Records shown:
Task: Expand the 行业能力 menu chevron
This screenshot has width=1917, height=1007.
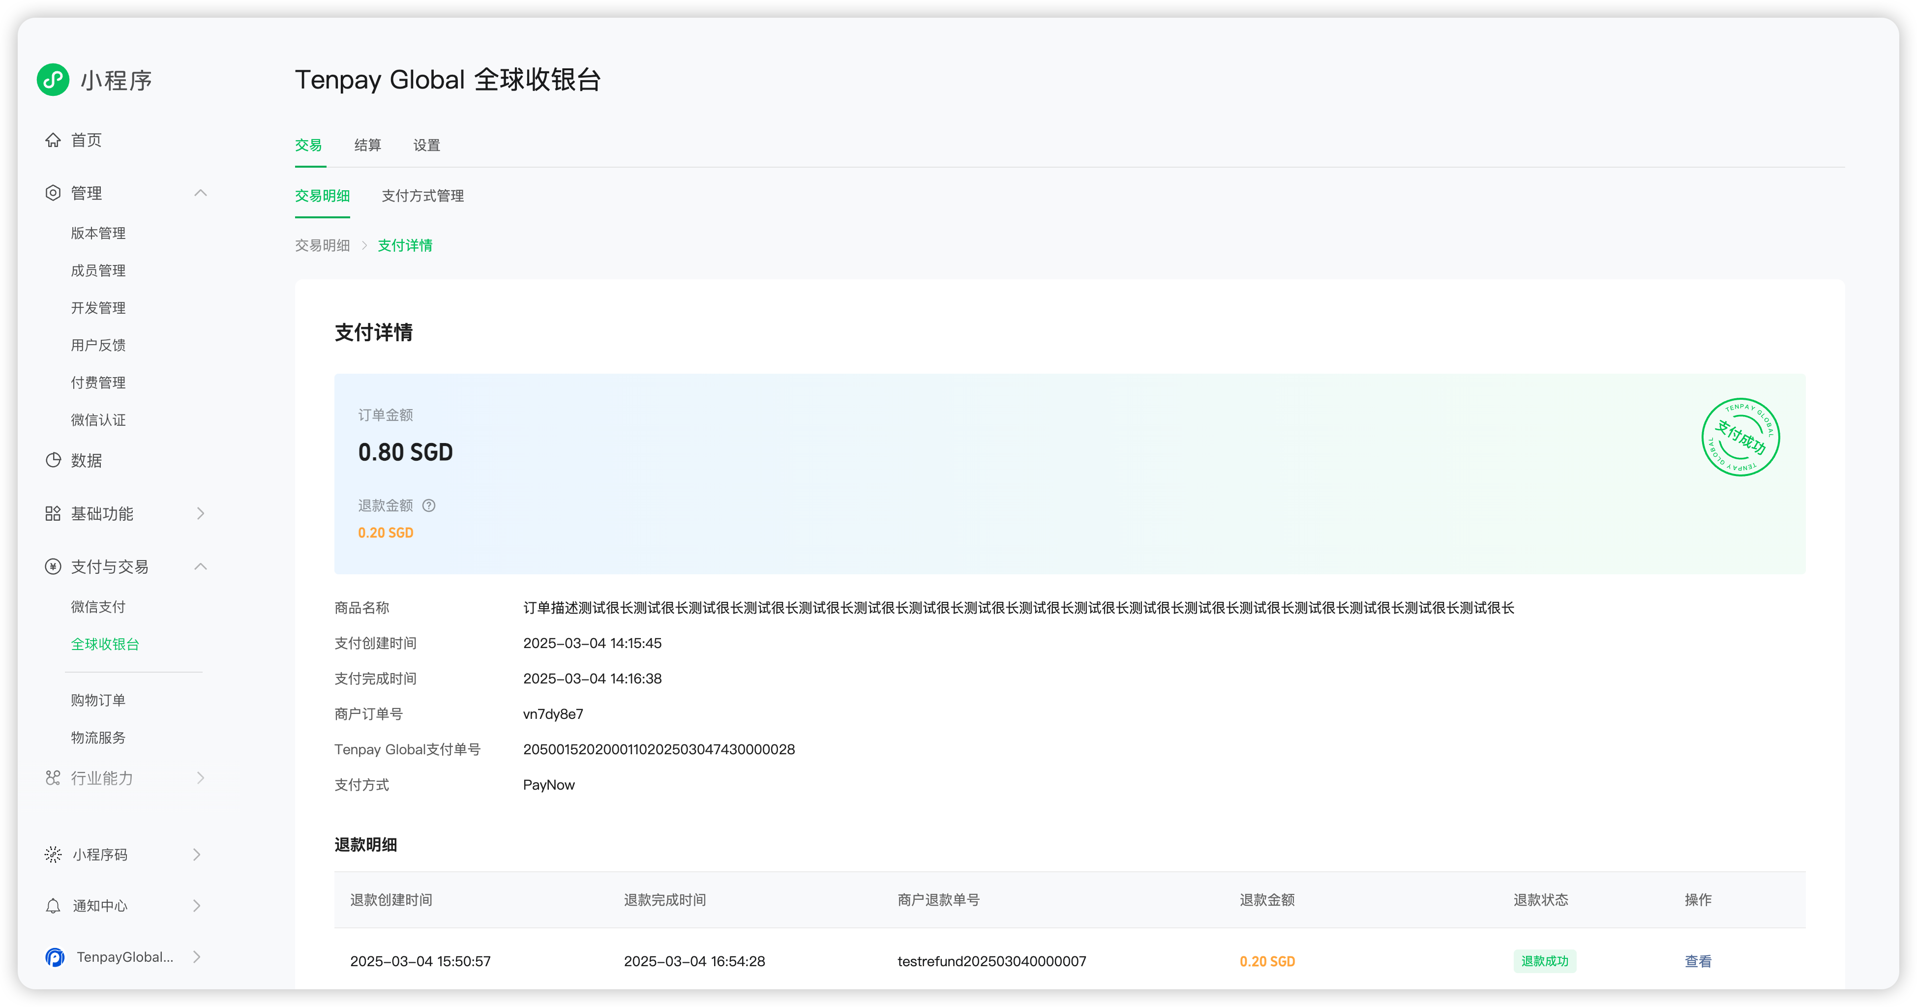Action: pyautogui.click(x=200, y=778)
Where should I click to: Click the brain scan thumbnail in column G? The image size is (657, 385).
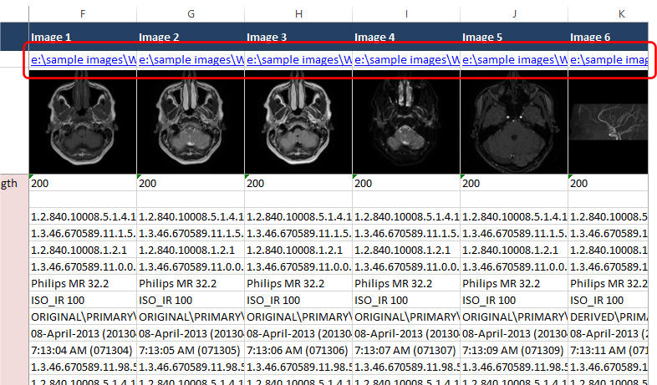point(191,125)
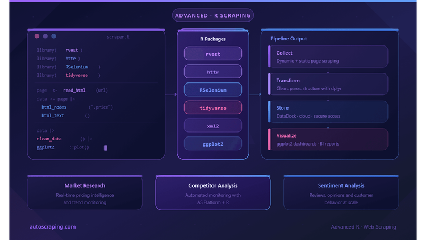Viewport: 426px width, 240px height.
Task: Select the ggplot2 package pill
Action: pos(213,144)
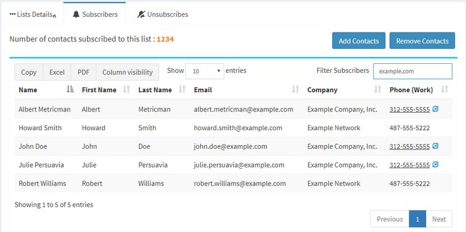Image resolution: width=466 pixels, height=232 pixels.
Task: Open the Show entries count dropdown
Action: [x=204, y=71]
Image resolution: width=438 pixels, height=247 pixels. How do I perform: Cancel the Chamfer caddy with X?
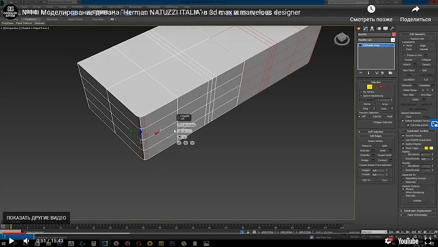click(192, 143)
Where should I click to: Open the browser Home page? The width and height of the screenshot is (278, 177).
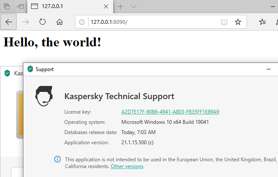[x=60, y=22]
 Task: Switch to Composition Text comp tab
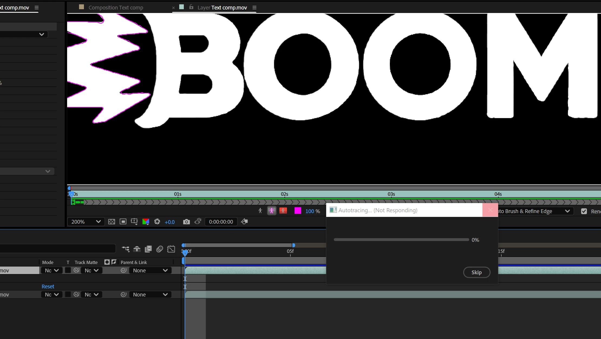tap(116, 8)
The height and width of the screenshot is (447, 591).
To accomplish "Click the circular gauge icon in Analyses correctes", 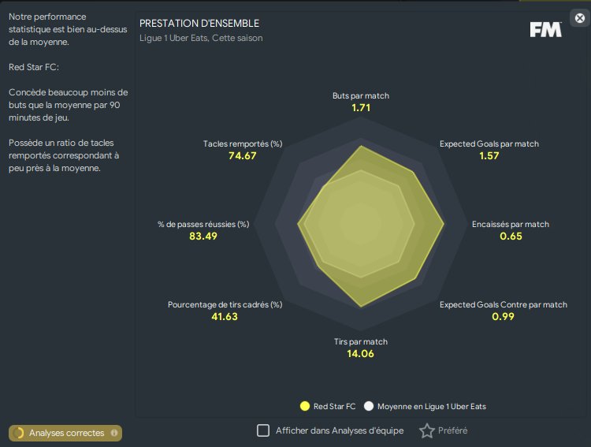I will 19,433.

Exercise brief: Please reproduce the items from the start through the line containing "Action: pyautogui.click(x=200, y=778)", inclusive, with the click coordinates in the answers multiplied by 2.05 and rounded to whole numbers, halves up. Leave all other numbers and the request wording unchanged, give only those lines, and omit the pictures.

Answer to the problem:
Task: Expand the 行业能力 menu chevron
This screenshot has width=1917, height=1007.
Action: pyautogui.click(x=410, y=1595)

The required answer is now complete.